Given that the 1967 riots were explicitly CCP-supported, they've a clearer line to regime change as a goal.

And given the CCP was somewhat busy in the late 70s and early 80s rendering Mao's excesses anathema [0], it's unlikely they saw formenting revolution in Hong Kong as a priority.

[0] https://en.m.wikipedia.org/wiki/Chinese_economic_reform#1979...


> In the same way Australia, Britain, Canada and New Zealand’s prime ministers > serve at the King’s pleasure. It’s ceremonial, much like the monarchy itself.

This is incorrect: the British monarchy is not ceremonial. Australia, Britain, Canada and New Zealand were self-governing dominions of the British Empire, with their own parliaments, and each nation still has a governor-general who is nominally approved by the monarch but who is actually selected by the government of each nation from time to time. Hong Kong was a Crown Colony, a.k.a. Overseas Territory, and had a governor who was selected by the British government in London and approved by the monarch. Governors-general and governors are quite different things. Governors-general are the representatives of the monarch and exercise the monarch's reserve powers according to the constitution of the nation. The Hong Kong governor was a colonial governor and had much more power over administration than the governor-general of a dominion.

>They had a full democracy after 1997. That was self determination.

This is incorrect: The creation of a democratically elected administration in Hong Kong was fiercely opposed by the People's Republic of China from 1949 onwards, even threatening violence to prevent it. The last governor of Hong Kong, Chris Patten, created a parliament, the Legislative Council, which was partially elected by universal suffrage. The Legislative Council was declared illegitimate by the PRC and was immediately and permanently shut down after the PRC takeover of Hong Kong. The government of Hong Kong since the handover consists entirely of people selected and appointed by Beijing who are all, or mostly all, members of the Chinese Communist Party.

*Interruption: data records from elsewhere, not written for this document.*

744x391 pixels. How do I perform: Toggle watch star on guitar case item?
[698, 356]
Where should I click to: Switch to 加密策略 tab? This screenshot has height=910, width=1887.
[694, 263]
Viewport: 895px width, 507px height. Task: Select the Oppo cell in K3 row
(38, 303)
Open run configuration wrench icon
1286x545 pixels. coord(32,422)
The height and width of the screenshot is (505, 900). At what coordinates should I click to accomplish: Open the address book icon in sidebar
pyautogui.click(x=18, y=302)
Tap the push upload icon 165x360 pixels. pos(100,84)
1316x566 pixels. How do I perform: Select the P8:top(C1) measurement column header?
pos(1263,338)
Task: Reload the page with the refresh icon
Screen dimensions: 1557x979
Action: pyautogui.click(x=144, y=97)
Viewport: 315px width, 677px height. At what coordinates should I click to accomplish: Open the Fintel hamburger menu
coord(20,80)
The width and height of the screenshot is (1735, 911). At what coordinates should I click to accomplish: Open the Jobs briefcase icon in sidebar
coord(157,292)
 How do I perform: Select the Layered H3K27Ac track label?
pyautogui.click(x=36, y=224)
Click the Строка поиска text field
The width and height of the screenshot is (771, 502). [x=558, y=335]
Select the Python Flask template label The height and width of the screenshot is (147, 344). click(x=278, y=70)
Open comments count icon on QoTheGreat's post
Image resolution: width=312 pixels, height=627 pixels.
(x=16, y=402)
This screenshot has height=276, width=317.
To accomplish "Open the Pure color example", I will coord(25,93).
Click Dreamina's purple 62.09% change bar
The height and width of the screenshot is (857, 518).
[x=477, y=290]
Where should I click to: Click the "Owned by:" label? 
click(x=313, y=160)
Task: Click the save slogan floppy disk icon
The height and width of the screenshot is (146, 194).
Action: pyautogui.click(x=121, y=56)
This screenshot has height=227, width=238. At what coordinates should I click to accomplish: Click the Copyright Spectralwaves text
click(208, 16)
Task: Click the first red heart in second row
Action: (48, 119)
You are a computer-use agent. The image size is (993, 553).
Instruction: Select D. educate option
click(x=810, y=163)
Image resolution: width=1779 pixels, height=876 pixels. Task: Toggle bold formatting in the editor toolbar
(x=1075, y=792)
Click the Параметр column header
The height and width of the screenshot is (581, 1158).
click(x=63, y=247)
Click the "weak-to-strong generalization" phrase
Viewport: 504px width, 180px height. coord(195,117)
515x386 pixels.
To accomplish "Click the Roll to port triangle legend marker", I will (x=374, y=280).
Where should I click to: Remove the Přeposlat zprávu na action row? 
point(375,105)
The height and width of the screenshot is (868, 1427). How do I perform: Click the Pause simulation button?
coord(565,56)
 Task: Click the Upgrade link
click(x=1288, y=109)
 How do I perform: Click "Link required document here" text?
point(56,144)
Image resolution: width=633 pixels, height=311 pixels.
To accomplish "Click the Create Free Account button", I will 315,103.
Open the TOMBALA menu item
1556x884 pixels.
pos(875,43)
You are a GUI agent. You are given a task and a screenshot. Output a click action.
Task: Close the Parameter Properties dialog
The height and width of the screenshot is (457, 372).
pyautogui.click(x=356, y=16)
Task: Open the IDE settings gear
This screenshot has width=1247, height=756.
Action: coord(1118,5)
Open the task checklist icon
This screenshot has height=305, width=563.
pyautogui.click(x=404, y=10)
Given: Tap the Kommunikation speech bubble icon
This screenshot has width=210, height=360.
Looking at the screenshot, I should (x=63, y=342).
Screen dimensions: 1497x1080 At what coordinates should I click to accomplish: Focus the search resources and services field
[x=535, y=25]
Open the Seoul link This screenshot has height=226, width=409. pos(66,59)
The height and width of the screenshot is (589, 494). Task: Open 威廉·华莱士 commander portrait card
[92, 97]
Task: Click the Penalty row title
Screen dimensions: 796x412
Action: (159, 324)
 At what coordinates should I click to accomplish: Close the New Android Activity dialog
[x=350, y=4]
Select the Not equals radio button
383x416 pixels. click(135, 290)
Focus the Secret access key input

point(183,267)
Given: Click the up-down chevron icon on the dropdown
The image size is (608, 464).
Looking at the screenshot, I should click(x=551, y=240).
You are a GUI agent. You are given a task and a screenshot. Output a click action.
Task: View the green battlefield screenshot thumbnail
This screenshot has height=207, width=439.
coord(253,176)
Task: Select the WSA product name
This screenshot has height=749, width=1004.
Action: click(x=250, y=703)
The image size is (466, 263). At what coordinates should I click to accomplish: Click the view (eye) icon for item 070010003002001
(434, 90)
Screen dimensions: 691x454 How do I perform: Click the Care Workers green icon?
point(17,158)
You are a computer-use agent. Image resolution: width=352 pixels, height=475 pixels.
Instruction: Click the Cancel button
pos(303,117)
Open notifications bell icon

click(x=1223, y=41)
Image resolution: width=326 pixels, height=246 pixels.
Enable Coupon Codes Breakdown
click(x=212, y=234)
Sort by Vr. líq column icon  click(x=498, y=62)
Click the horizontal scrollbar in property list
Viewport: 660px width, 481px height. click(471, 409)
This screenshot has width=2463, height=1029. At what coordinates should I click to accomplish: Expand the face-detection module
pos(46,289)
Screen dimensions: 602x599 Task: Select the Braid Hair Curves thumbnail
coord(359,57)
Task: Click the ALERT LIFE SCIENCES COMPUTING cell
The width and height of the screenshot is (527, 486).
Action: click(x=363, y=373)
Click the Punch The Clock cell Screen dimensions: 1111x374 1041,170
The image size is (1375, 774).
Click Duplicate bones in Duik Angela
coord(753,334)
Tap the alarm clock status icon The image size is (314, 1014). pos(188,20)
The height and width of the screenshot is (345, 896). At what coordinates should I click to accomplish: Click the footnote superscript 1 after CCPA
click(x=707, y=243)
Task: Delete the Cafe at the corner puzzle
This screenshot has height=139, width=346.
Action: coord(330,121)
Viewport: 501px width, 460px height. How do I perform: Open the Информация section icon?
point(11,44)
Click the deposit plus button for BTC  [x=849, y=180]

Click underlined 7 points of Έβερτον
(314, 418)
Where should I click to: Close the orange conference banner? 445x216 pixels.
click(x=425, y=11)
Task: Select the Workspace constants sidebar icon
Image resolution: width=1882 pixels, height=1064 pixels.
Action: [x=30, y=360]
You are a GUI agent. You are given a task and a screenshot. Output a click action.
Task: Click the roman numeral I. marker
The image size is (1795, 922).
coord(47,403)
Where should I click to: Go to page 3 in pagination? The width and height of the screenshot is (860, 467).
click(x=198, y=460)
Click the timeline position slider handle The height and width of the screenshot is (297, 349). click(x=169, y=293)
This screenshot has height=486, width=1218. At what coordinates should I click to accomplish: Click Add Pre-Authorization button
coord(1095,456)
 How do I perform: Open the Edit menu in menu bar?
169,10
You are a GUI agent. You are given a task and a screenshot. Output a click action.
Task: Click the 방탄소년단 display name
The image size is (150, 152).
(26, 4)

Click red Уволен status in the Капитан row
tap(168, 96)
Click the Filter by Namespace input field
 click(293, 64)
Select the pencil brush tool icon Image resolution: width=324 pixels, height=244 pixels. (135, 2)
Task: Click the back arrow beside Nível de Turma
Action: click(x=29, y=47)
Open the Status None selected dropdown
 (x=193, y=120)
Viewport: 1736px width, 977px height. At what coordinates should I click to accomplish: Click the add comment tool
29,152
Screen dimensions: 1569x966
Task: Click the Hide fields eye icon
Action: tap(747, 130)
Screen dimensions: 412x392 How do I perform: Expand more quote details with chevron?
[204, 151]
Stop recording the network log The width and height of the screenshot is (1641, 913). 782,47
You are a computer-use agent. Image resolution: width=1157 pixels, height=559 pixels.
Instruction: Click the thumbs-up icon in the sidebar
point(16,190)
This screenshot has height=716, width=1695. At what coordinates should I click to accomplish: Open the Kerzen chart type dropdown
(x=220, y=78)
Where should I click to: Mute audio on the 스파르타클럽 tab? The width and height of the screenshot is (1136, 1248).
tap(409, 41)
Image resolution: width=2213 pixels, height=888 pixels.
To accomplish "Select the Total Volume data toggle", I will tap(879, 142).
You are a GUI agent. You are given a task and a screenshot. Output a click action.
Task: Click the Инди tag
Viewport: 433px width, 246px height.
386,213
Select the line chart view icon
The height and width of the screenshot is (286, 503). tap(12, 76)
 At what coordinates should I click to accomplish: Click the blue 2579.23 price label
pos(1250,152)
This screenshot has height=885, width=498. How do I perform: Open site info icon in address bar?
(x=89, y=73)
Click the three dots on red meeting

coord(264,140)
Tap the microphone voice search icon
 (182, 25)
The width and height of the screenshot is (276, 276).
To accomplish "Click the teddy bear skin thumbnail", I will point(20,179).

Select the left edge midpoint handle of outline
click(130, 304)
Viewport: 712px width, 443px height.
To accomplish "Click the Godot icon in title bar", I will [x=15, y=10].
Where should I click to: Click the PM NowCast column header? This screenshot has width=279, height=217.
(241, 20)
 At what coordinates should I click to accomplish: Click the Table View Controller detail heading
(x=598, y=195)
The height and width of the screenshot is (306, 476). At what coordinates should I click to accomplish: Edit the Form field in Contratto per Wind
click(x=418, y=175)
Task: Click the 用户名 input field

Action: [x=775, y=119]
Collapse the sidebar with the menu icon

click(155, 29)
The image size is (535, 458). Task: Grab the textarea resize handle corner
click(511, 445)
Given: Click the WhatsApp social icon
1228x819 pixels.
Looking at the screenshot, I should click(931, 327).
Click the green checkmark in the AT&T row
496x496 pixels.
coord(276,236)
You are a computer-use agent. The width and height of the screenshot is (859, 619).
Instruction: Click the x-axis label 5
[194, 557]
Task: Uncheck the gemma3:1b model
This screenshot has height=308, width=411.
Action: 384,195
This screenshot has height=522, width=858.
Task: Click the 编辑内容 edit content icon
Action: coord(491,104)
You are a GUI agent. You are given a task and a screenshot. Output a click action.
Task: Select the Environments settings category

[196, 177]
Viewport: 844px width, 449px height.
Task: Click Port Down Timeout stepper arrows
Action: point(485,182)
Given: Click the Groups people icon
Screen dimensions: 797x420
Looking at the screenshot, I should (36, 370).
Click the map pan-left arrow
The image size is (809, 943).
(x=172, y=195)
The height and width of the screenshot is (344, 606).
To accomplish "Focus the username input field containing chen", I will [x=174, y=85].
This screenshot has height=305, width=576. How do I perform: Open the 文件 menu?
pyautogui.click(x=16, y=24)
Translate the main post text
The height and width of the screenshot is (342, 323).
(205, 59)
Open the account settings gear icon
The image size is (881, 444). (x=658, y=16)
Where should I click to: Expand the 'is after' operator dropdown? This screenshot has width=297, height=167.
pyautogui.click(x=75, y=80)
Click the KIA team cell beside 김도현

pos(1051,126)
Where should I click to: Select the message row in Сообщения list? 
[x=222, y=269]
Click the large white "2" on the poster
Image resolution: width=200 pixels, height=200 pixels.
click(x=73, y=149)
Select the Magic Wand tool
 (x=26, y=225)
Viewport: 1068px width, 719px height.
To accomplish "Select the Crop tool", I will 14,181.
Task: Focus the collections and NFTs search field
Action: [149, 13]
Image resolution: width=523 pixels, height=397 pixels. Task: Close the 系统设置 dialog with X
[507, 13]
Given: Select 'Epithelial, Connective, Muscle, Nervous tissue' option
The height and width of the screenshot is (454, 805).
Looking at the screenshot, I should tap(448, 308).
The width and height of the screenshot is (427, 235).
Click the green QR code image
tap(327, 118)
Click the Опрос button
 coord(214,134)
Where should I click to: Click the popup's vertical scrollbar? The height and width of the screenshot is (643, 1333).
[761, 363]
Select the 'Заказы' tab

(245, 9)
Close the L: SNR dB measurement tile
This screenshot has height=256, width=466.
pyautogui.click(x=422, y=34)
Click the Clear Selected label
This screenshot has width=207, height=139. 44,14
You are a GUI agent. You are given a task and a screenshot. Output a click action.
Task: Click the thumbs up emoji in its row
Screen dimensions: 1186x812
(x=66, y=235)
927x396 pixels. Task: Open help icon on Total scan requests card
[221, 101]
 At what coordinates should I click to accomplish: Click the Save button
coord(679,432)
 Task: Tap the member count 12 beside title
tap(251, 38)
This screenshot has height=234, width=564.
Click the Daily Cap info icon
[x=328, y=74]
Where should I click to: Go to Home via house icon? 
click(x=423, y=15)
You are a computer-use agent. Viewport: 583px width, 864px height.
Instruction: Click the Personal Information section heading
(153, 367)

> each nation still has a governor-general who is nominally approved by the monarch but who is actually selected by the government of each nation from time to time. Hong Kong was a Crown Colony, a.k.a. Overseas Territory, and had a governor who was selected by the British government in London and approved by the monarch

Sorry, badly worded on my part. The monarch’s role is entirely ceremonial in the appointment of the Governor of Hong Kong much as they don’t actually select the governors or PMs of Britain nor Australia.

> The government of Hong Kong since the handover consists entirely of people selected and appointed by Beijing who are all, or mostly all, members of the Chinese Communist Party

Wasn’t aware. Do you have a good source? I thought there was opposition in the LegCo.